If you own a copyright — in a cat video, say — and someone rips it off — perhaps by posting it on his Kraaasy Kaaats website and claiming it as his own — how long can you and your heirs wait to sue for damages?
Under a new Supreme Court ruling, you can take your sweet time. Petrella v. Metro-Goldwyn-Mayer, Inc., No. 12-1315 (U.S. May 19, 2014).
You — your heirs, actually — can even hold off, in theory, until just before the copyright expires, 70 years after your death.
But no matter when you bring an action, you can collect for only the preceding three years under the statute of limitations in the Copyright Act, 17 U.S.C. 507(b).
The case involved copyright in a 1963 screenplay that told the story of boxer Jake LaMotta's life. In 1976, the co-authors of the screenplay, LaMotta and his friend Frank Petrella, assigned their copyright in the screenplay, which later ended up with Metro-Goldwyn-Mayer, Inc. In 1980, MGM released "Raging Bull", which starred Robert DeNiro (at right), who won a Best Actor Academy Award for the role. MGM has since continued to market the movie.
But Congress conferred "renewal rights", which reverted to the authors or their heirs despite the fact that the original copyright belonged to someone else, usually by virtue of an assignment.
Paula Petrella obtained the copyright in the 1963 screenplay. In 1998, her lawyer told MGM that its sales of "Raging Bull" videos infringed her copyright. But she waited until 2009 to sue.
The district court dismissed the case under the equitable docrine of laches. The Ninth Circuit affirmed.
A 6-3 Supreme Court reversed. Laches cannot override Congress's judgment to allow suits to collect damages for a three year "look-back" period, the majority held.
The Court went on to rule that laches may limit a copyright owner's right to equitable relief other than an injunction and may bar a claim for a permanent injunction.
Justice Ginsburg wrote for the Court. Justice Breyer filed a dissent. Chief Justice Roberts and Justice Kennedy joined him
Will the ruling in Petrella carry over to other kinds of intellectual property cases — ones involving patent or trademark infringement, say? That will likely depend on the wording of the limitations provisions in the patent and trademark statutes.
The Copyright Act's statute of limitations for civil actions, in 17 U.S.C. 507(b), provides that "[n]o civil action shall be maintained under the provisions of this title unless it is commenced within three years after the claim accrued."

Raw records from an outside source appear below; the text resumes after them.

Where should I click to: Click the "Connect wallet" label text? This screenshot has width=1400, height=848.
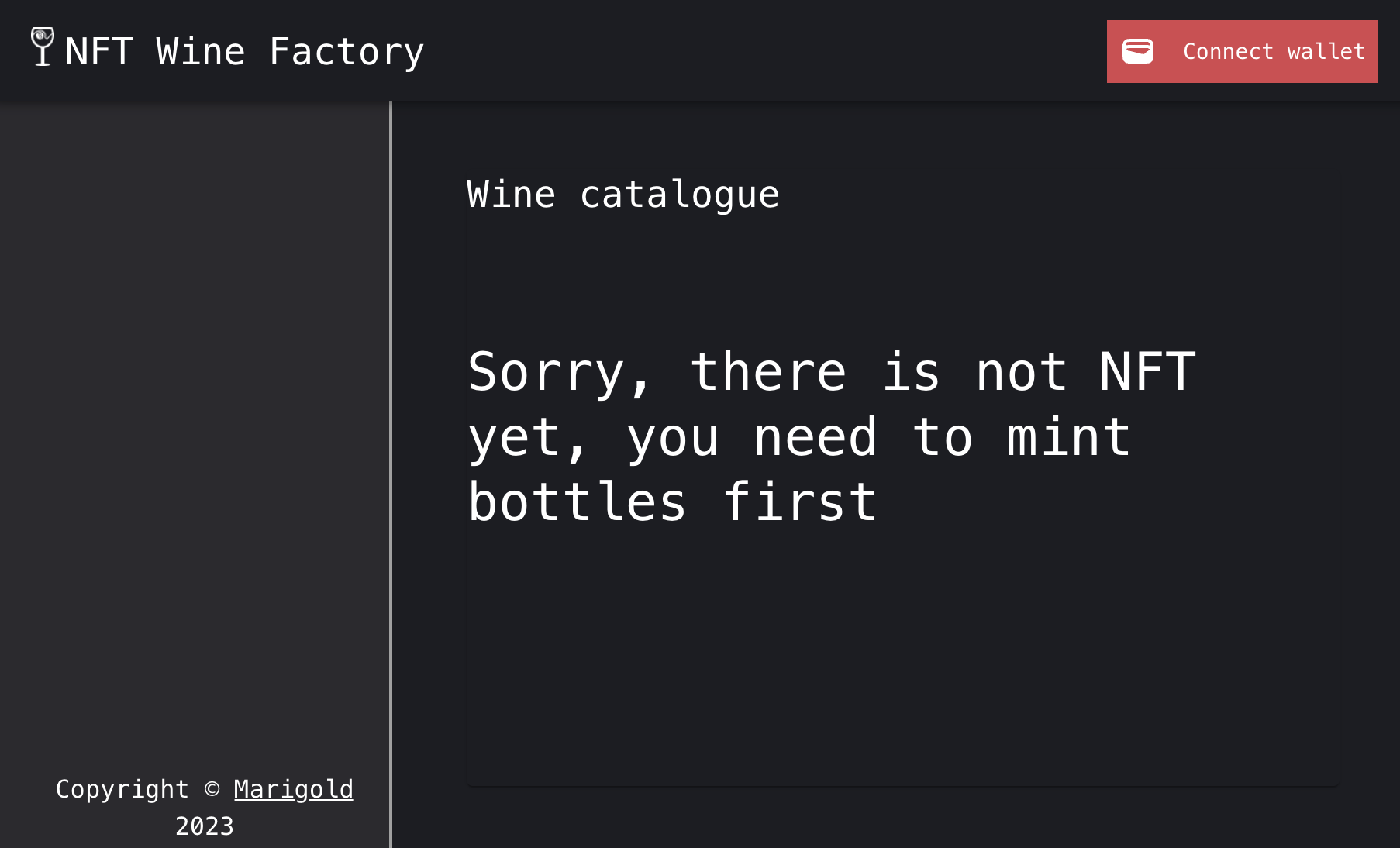point(1274,52)
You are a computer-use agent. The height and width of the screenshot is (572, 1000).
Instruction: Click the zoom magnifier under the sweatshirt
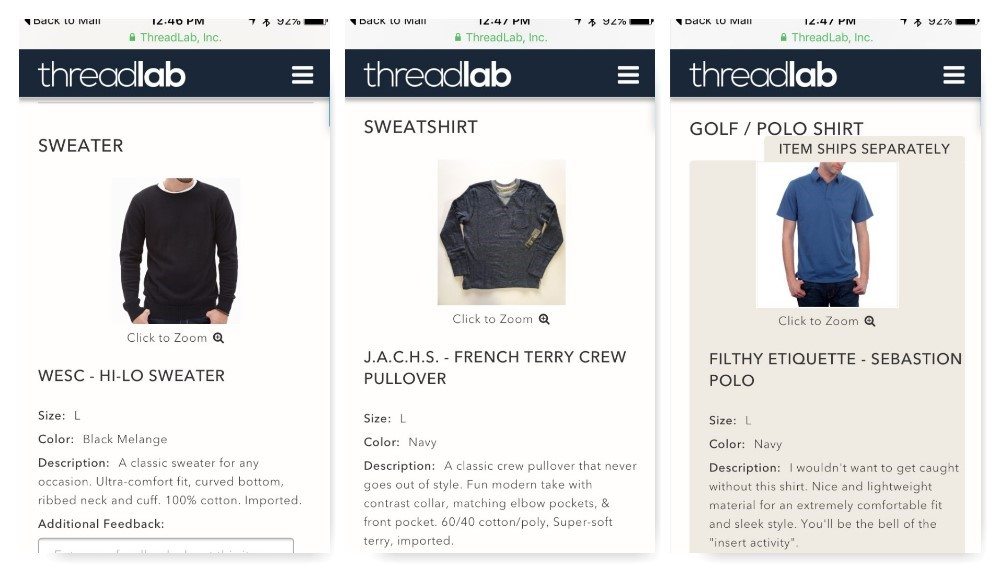(544, 319)
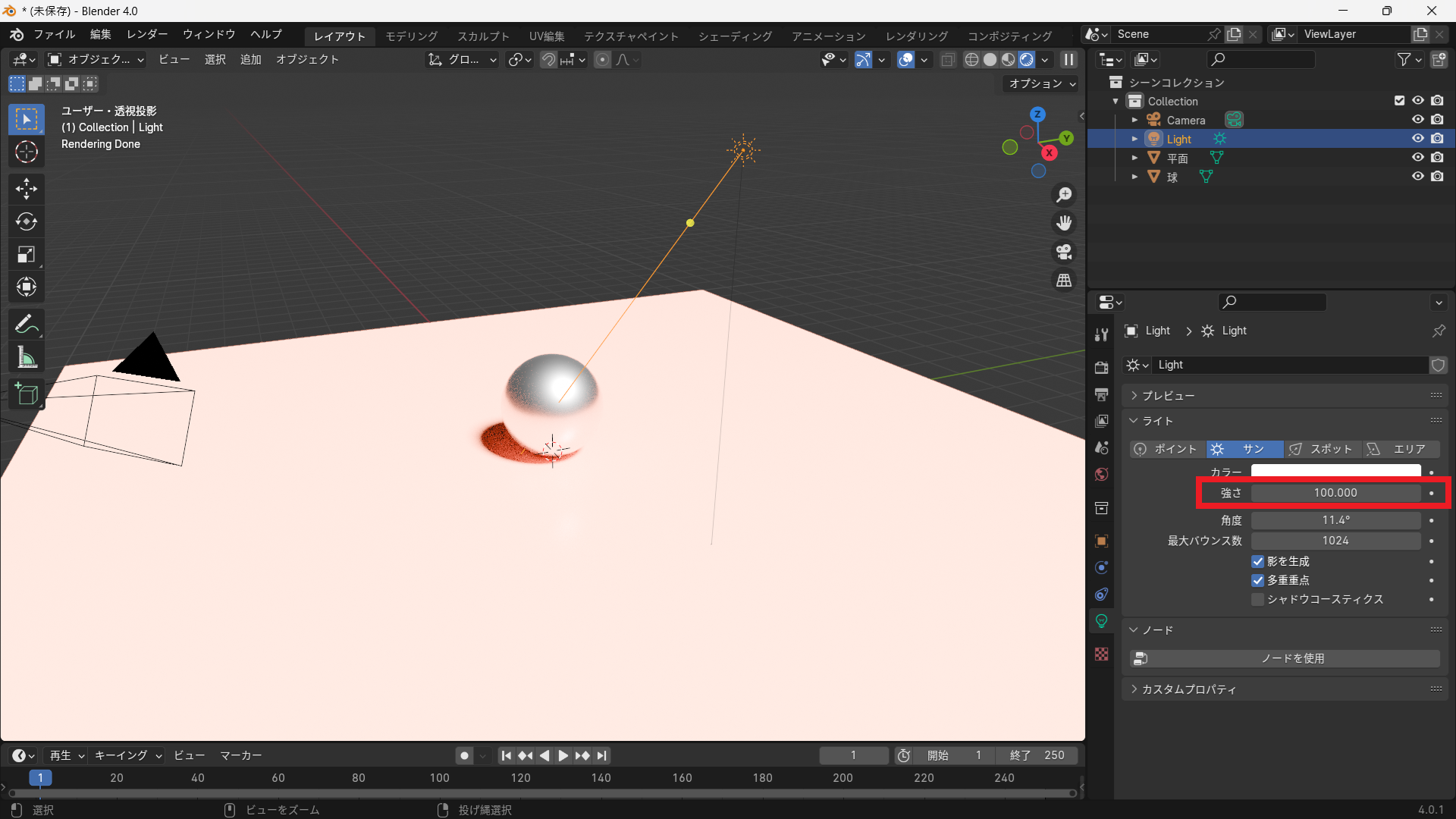Viewport: 1456px width, 819px height.
Task: Click the Add Cube tool
Action: tap(27, 394)
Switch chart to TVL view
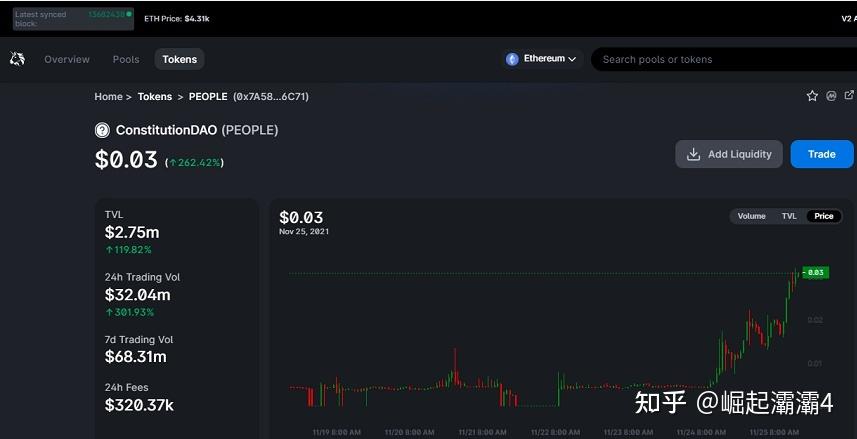Viewport: 857px width, 439px height. coord(789,216)
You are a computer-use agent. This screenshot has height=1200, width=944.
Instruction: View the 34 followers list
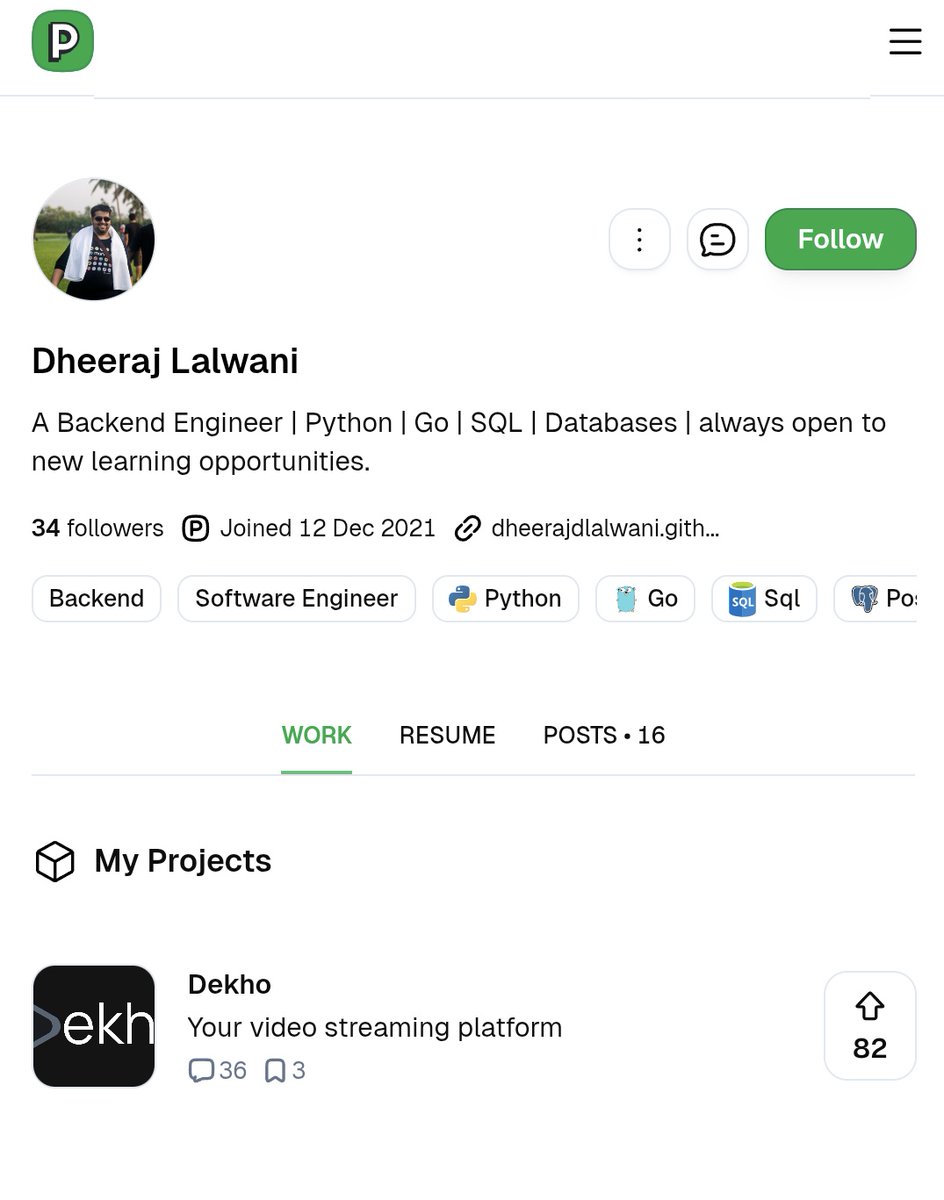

The trademark statute, the Lanham Act, has now limitations provision, but it "expressly provides for defensive use of 'equitable principles, including laches.'" Petrella, slip op. at 13 n.15 (citing 15 U.S.C. 115(b)(d)).
The patent-law limitations period, in 35 U.S.C. 286, says that, "[e]xcept as provided for by law, no recovery shall be had for any infringement committed more than six years prior to the filing of the complaint or counterclaim for infringement in the action." The Petrella majority noted that "the Federal Circuit has held that laches can bar damages incurred prior to the commencement of suit, but not injunctive relief." Id. The Court went on to note that it has "not had occasion to review the Federal Circuit's position.

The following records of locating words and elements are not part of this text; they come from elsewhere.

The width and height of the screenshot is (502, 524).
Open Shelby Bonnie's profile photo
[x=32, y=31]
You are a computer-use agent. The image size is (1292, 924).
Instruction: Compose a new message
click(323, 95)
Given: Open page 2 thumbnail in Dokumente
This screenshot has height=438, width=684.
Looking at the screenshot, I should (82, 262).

Blawgletter will bet that Petrella does control the laches-within-the-limitations-period for patent infringement cases. We even predict that the Federal Circuit will so hold, before the Court does have occasion to review that court's position post-Petrella.
We watched "Raging Bull" for the first time tonight. In view of all the blood that the boxers spilled, especially LaMotta, we felt grateful that the director Martin Scorsese chose to go with black-and-white. We also admired De Niro's ability to go from a shrink-wrapt, abs-o'-steel menace in the ring to a tubby, sotty, and pitiful Miami night club owner who specializes in insults and dumb jokes for his patrons.
But did it have some intensity. That movie still has legs.